Extract to read: Begin

The One Big Predictor of Sexual Harassment in The Workplace (And What Individuals Can Do About It)
Since January I’ve facilitated more than three dozen workshops on respectful workplaces — workshops aimed at changing behavior, resetting norms and recalibrating expectations in the workplace about all forms of harassment. One thing I’ve noticed is that participants want facts, and they want solutions. People want to understand why harassment happens and what they can do to make it stop.
The One Big Predictor of Sexual Harassment in the Workplace
The research on this topic doesn’t mince words: “by far, the greatest predictor of the occurrence of sexual harassment is the organizational climate.” So what is climate? In the workplace, climate refers to perceptions and expectations, “the norms of the workplace; it basically guides employees . . . to know what to do when no one is watching.”

Extract to read: End

_What to work on_.
Reproduce the workplace harassment text word for word, everything from "Since January I’ve" down to "make it stop.".

Exercise data: Begin

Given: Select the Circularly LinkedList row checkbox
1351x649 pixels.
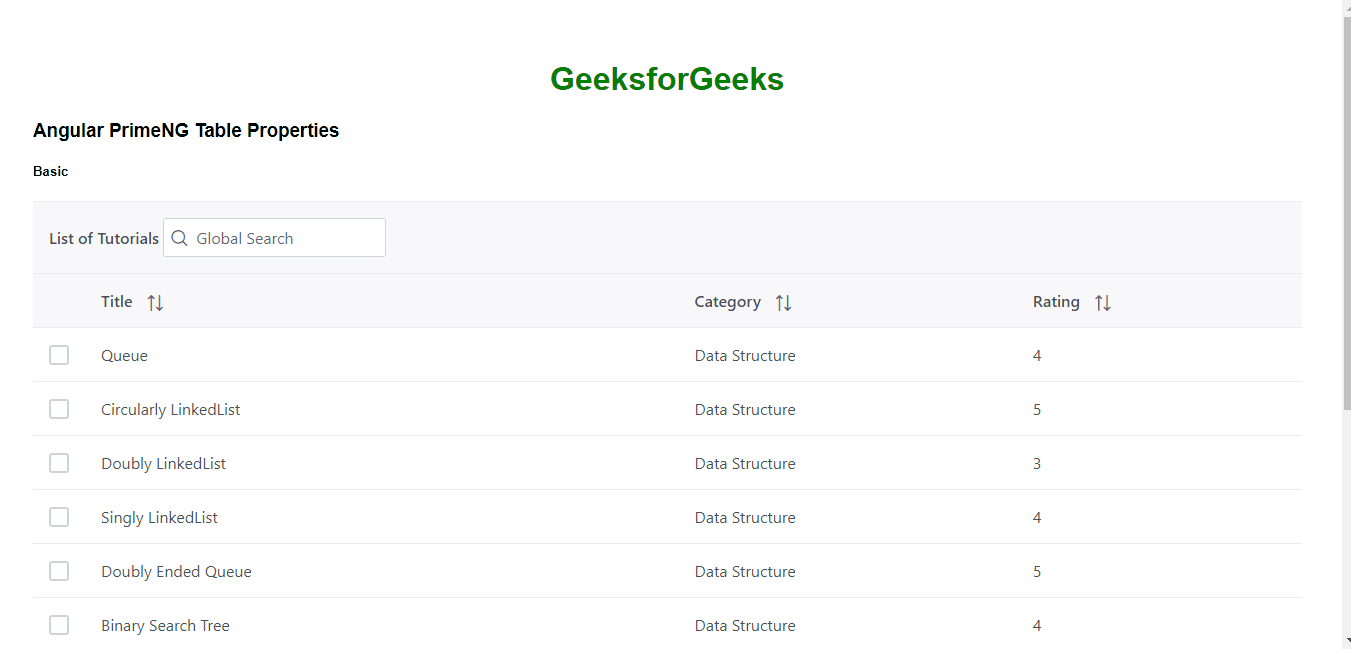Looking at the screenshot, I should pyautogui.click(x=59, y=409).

Exercise data: End

_Solution for this exercise_.
Since January I’ve facilitated more than three dozen workshops on respectful workplaces — workshops aimed at changing behavior, resetting norms and recalibrating expectations in the workplace about all forms of harassment. One thing I’ve noticed is that participants want facts, and they want solutions. People want to understand why harassment happens and what they can do to make it stop.